Directions: Copy the records from the line with "is (648, 776)." up to and including the line with "coord(566,71)", substituting "caret" for "chevron" and leaving everything else unchanged.

Data supplied:
* BEGIN *

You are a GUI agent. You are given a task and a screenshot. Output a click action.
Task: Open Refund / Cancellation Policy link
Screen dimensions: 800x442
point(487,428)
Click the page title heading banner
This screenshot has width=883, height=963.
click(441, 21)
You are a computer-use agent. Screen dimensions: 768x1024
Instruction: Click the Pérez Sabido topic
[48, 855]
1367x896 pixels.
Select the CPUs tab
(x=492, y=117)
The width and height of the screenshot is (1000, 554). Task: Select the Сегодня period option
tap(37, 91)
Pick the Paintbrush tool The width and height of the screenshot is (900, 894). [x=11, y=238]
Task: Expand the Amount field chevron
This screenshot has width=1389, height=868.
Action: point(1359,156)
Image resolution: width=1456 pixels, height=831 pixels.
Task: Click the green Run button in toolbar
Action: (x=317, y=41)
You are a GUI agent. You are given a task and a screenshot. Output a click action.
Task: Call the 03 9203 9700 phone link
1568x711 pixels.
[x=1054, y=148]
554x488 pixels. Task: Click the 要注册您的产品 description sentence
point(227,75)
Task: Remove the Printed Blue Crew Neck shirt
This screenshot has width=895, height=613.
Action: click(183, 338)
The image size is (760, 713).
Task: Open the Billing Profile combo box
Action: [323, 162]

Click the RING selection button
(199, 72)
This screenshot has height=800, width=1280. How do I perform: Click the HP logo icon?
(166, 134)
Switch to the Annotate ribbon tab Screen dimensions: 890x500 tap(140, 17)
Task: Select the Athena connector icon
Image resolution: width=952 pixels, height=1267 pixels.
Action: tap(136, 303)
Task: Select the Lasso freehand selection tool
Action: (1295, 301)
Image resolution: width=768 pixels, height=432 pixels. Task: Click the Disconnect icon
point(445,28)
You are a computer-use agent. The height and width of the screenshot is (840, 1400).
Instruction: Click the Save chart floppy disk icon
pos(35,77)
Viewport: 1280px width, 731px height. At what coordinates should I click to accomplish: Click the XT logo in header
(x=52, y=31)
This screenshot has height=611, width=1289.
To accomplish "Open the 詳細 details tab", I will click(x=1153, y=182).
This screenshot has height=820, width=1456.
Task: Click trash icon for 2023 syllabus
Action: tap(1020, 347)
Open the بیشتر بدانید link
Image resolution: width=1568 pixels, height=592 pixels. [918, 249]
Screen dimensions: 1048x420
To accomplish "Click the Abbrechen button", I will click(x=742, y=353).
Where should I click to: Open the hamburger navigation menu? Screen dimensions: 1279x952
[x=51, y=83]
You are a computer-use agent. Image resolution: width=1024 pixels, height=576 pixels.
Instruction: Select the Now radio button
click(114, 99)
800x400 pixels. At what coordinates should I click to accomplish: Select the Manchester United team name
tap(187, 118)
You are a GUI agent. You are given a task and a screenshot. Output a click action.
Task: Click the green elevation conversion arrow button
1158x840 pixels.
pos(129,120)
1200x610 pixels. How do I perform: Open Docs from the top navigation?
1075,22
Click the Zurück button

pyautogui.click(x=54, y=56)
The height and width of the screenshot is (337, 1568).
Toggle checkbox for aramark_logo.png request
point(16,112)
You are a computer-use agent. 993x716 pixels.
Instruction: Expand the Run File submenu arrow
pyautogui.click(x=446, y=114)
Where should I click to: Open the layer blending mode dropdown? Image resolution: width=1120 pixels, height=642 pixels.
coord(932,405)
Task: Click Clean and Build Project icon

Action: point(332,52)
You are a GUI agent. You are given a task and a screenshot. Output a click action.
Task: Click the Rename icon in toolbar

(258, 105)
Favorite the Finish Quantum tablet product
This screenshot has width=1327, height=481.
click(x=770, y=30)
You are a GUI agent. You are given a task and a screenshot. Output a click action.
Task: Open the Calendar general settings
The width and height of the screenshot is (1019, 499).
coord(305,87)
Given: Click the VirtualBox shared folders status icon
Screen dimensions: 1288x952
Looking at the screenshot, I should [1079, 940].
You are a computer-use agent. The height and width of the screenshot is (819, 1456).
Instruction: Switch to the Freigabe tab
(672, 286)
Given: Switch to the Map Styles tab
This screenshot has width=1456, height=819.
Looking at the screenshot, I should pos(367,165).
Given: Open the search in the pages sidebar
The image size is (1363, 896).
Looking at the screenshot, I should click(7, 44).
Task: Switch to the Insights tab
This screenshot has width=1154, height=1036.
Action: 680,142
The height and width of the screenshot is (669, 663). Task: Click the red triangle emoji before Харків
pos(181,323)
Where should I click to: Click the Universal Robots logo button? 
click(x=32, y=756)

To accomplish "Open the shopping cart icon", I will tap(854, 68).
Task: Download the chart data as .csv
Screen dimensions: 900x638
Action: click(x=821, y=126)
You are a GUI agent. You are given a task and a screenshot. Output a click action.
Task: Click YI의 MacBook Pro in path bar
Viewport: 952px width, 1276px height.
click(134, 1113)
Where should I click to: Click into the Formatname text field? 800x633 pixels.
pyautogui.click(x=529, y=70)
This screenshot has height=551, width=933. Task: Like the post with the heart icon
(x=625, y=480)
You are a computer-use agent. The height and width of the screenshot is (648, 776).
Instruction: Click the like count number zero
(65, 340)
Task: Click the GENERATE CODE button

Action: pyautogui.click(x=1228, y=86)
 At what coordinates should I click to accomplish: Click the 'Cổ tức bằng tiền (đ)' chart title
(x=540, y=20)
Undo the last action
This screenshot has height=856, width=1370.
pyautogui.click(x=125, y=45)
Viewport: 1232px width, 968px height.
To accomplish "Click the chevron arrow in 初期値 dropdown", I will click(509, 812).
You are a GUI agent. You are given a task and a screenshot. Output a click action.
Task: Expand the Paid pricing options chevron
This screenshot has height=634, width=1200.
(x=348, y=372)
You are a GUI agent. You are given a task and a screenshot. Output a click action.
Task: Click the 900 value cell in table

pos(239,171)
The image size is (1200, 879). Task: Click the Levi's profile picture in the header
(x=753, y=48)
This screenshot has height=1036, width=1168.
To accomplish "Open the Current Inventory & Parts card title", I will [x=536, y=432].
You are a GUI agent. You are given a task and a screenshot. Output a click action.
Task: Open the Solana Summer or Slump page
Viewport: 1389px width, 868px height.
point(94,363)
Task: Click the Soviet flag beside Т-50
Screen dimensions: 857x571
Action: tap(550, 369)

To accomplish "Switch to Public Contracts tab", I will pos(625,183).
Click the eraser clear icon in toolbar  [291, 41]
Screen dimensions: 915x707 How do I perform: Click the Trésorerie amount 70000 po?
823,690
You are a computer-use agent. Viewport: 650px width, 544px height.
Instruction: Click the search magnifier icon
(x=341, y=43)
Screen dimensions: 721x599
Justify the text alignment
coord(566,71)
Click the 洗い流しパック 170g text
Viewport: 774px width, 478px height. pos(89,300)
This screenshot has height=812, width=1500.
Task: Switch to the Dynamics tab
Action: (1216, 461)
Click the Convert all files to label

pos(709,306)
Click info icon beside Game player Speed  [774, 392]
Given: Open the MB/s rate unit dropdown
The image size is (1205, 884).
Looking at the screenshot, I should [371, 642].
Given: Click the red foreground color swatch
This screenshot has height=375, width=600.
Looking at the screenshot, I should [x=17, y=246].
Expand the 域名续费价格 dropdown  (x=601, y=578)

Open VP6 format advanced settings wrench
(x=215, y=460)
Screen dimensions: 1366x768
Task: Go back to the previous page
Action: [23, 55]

* END *

Written answer:
You are a computer-use agent. The height and width of the screenshot is (648, 776).
Instruction: Click the like count number zero
(65, 340)
Task: Click the GENERATE CODE button

Action: pyautogui.click(x=1228, y=86)
 At what coordinates should I click to accomplish: Click the 'Cổ tức bằng tiền (đ)' chart title
(x=540, y=20)
Undo the last action
This screenshot has height=856, width=1370.
pyautogui.click(x=125, y=45)
Viewport: 1232px width, 968px height.
To accomplish "Click the caret arrow in 初期値 dropdown", I will click(509, 812).
You are a GUI agent. You are given a task and a screenshot. Output a click action.
Task: Expand the Paid pricing options caret
This screenshot has height=634, width=1200.
(x=348, y=372)
You are a GUI agent. You are given a task and a screenshot. Output a click action.
Task: Click the 900 value cell in table

pos(239,171)
The image size is (1200, 879). Task: Click the Levi's profile picture in the header
(x=753, y=48)
This screenshot has height=1036, width=1168.
To accomplish "Open the Current Inventory & Parts card title", I will [x=536, y=432].
You are a GUI agent. You are given a task and a screenshot. Output a click action.
Task: Open the Solana Summer or Slump page
Viewport: 1389px width, 868px height.
point(94,363)
Task: Click the Soviet flag beside Т-50
Screen dimensions: 857x571
Action: tap(550, 369)

To accomplish "Switch to Public Contracts tab", I will pos(625,183).
Click the eraser clear icon in toolbar  [291, 41]
Screen dimensions: 915x707 How do I perform: Click the Trésorerie amount 70000 po?
823,690
You are a computer-use agent. Viewport: 650px width, 544px height.
Instruction: Click the search magnifier icon
(x=341, y=43)
Screen dimensions: 721x599
Justify the text alignment
coord(566,71)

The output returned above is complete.